In den russischen Filmverleih kommt der neue Film des norwegischen Regisseurs Joachim Trier „Der schlimmste Mensch der Welt“. Ein tiefgründiges Drama, ein ernster Bildungsroman, der sich auf den ersten Blick als leichte romantische Komödie über die W...
Im Zentrum der Handlung steht die junge Frau Julia, die von einer Beschäftigung „fürs Leben“ zur nächsten hetzt und versucht, ihren Platz im unermesslichen Universum des 21. Jahrhunderts zu finden. Parallel dazu lernt sie Menschen kennen, verliebt sich und bricht Herzen. Und das alles spielt sich in Oslo ab, vor der Kulisse wunderschöner Sonnenuntergänge, verträumter Abende und einer unbekümmerten, stürmischen Jugend.
Zunächst einmal überrascht der skandinavische Film dadurch, dass er sehr amerikanisch ist. Durch seine lockere Stimmung zu Beginn, die bekannten Handlungswendungen und die offensichtlichen Ideen ist „Der schlimmste Mensch der Welt“ näher an Romcoms wie „(500) Days of Summer“, „Harry und Sally“ oder sogar „“. Und die Hauptdarstellerin – Renate Reinsve – besteht den Hollywood-Test für das Aussehen, man kann in ihr Züge von Stars wie Dakota Johnson und Keira Knightley erkennen. Nur die Sprache der Schauspieler (im Original) erinnert uns beharrlich daran, dass dies alles ein Werk der Norweger ist.
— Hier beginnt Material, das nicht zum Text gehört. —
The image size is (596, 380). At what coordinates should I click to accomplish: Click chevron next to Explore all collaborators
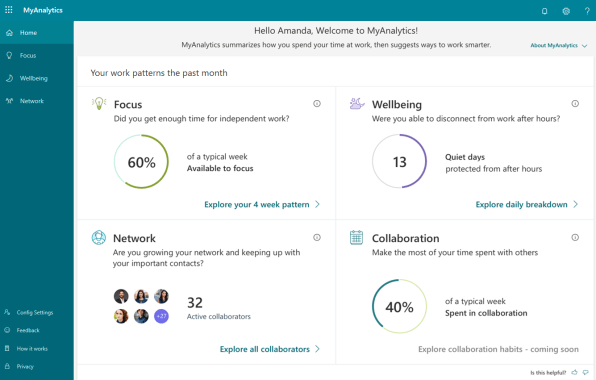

„Der schlimmste Mensch der Welt“ ist in 12 Kapitel, ein Vorwort und einen Epilog unterteilt und wird so zum filmischen Pendant eines Romans, den wir alle gelesen haben oder gerade lesen. Das Leben des Mädchens gleicht einem Chaos, in dem sie gleichzeitig nach Stabilität sucht und weiterhin Unordnung schafft. An der Schwelle zu ihrem 30. Geburtstag versucht Julia, ihre Berufung zu finden, zu verstehen, was sie von sich selbst, den Menschen um sie herum und der Welt will. Sie hat Probleme mit ihrem gleichgültigen Vater, Missverständnisse sowohl mit dem älteren Partner als auch mit dem gleichaltrigen Geliebten, dessen Wahl sie nachzueifern versucht. Durch schwierige Lebenssituationen und erschütternde Tragödien lernt das Mädchen, sich selbst zu akzeptieren und auf ihre innere Stimme zu hören.
Allen, die jetzt ungefähr 30 Jahre alt sind, sind diese Gefühle und Probleme vertraut. In diesem Alter leiden wir unter überhöhten Ambitionen, sinnlosen Hoffnungen und verlorenem Glauben. Eine zusätzliche Last auf der Seele sind die Erwartungen der Angehörigen, die den Bestrebungen des Menschen selbst widersprechen können. Joachim Trier zeigt dem Zuschauer, dass niemand in seinen Widrigkeiten einzigartig ist und gleichzeitig einzigartig in ihrer Deutung (und Reaktion darauf) ist.
Im Film „Der schlimmste Mensch der Welt“ teilt der Regisseur eine Möglichkeit mit, wie man versuchen kann, sein Leben zu verstehen. Er deutet unmissverständlich an, dass die Zeit alles an seinen Platz bringt und man, wenn man auf die Vergangenheit zurückblickt, die gewünschte Zukunft sehen kann. Gleichzeitig scherzt Trier darüber, dass manchmal ungeplante Momente im Leben entscheidend sein können und keine analytische Retrospektive mehr nötig ist. Und darin liegen gleichzeitig Komödie und Tragödie des Lebens.
Im Jahr 2021 in Cannes reagierten die Kritiker begeistert auf den neuen Film von Joachim Trier, und Renate Reinsve erhielt den Preis des Festivals. Der Film wurde auch als „Bester fremdsprachiger Film“ für den Oscar nominiert. Und das ist nicht verwunderlich, denn das norwegische Drama erforscht den Schmerz aller 30-Jährigen – die ständige Selbstreflexion vor dem Hintergrund unendlicher Möglichkeiten und Wahlfreiheit in der modernen Welt.
„Der schlimmste Mensch der Welt“ handelt von jedem von uns, wir sind alle die Schlimmsten, weil wir alle versuchen, die Erwartungen anderer zu erfüllen, den Ratschlägen anderer zu folgen, anstatt unseren eigenen Wünschen, und nicht unsere Träume zu verwirklichen. Aber trotz der Unmissverständlichkeit dieser Aussagen sind wir dennoch nicht hoffnungslos – und darin liegt die Wärme und Güte des Films von Joachim Trier.